The group did not actually expect Americans “to dig their own graves” by electing Trump, a top ISIS commander told Reuters after the election. But the extremists declared themselves delighted by the outcome. “This guy is a complete maniac,” said Abu Omar Khorasani, the group’s top commander in Afghanistan. “His utter hate towards Muslims will make our job much easier because we can recruit thousands.”

A great deal of damage has already been done. Trump’s statements during the campaign will stand forever online, feeding both the feelings of aggrievement that drive extremism and also tolerance by moderate Muslims of terrorist acts against the West. “We will see violence by people who aren’t specifically recruited by ISIS but who just feel events are too horrible to go unanswered,” says Benjamin. “We’ve seen a growing number of people in the last few years who seem to have not to have known what they are doing but have just snapped.”

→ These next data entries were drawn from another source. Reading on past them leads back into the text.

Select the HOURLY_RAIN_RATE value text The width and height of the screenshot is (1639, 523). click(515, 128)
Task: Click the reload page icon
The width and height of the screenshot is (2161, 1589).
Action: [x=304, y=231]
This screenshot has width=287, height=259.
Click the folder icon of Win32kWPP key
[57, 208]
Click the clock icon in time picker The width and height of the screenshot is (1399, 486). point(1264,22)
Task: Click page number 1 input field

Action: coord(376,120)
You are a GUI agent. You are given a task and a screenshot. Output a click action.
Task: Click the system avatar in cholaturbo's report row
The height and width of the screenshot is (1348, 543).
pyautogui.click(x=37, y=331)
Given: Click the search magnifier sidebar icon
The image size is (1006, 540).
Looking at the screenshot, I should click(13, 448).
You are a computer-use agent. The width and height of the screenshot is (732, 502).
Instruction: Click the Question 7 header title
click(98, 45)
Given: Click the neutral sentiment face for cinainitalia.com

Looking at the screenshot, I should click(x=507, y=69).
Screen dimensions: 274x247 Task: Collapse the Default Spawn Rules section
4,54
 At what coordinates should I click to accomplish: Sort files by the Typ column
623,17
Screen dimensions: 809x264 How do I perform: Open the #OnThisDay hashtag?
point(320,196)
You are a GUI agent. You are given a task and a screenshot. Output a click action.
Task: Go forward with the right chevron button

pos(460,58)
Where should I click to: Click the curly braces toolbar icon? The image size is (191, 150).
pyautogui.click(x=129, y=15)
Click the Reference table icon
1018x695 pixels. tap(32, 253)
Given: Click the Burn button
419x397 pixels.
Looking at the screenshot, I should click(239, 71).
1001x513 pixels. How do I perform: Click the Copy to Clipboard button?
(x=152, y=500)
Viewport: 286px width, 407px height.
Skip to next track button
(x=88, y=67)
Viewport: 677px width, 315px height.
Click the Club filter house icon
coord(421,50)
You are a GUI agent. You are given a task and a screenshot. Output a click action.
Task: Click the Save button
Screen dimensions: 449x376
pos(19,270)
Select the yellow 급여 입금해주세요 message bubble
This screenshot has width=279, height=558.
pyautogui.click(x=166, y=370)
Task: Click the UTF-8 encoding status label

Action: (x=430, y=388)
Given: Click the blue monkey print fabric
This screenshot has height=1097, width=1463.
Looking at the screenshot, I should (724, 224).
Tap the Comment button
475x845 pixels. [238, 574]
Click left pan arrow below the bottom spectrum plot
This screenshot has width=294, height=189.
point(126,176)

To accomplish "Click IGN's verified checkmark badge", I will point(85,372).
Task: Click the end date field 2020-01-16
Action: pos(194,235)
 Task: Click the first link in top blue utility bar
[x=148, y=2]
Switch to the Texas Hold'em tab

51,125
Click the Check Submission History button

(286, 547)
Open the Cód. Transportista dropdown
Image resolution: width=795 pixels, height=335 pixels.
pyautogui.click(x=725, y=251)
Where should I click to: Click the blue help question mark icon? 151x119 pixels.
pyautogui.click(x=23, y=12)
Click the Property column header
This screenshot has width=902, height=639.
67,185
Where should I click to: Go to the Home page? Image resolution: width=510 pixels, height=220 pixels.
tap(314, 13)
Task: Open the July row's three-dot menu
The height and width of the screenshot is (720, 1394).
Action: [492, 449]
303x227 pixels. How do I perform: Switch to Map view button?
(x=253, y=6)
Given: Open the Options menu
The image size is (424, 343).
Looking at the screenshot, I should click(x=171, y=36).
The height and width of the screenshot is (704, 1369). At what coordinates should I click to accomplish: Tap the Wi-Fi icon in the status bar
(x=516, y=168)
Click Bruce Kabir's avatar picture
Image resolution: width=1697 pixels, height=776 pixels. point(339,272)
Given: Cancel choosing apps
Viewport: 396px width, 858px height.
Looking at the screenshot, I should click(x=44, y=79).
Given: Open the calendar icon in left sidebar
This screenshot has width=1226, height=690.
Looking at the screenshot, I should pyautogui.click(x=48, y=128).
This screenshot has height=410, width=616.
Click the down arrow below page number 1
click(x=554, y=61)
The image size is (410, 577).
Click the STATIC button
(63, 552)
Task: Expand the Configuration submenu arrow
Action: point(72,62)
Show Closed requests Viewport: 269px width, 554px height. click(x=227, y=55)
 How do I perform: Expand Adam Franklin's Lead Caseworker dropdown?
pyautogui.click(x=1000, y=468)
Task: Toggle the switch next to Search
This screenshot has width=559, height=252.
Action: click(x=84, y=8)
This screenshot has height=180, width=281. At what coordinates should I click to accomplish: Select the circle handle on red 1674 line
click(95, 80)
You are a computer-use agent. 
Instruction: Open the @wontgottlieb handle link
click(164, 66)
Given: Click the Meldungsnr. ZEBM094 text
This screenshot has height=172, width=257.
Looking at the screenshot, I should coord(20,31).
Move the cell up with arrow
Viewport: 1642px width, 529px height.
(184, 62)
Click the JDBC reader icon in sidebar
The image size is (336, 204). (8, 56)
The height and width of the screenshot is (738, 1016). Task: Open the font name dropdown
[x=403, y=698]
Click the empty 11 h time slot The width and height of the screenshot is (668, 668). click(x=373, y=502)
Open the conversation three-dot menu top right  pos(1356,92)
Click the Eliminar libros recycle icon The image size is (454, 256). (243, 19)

There was, however, a glimmer of hope that Trump may be educable on the basics of counterterrorism. His initial reaction to the Dec. 19 Berlin attack — in which 12 people were killed at an open-air Christmas market by a heavy truck — played into the extremists’ hands by framing the attack in explicitly religious terms. “ISIS and other Islamist terrorists continually slaughter Christians in their communities and places of worship as part of their global jihad,” he said in a statement released on Monday.

But on Wednesday, when asked about the language, Trump walked it back, first professing ignorance of the statement (“Who said that?”) then reframing the issue in broader terms: “It’s an attack on humanity,” Trump said, and then repeated the phrase a second time. Standing behind him, Flynn nodded gravely.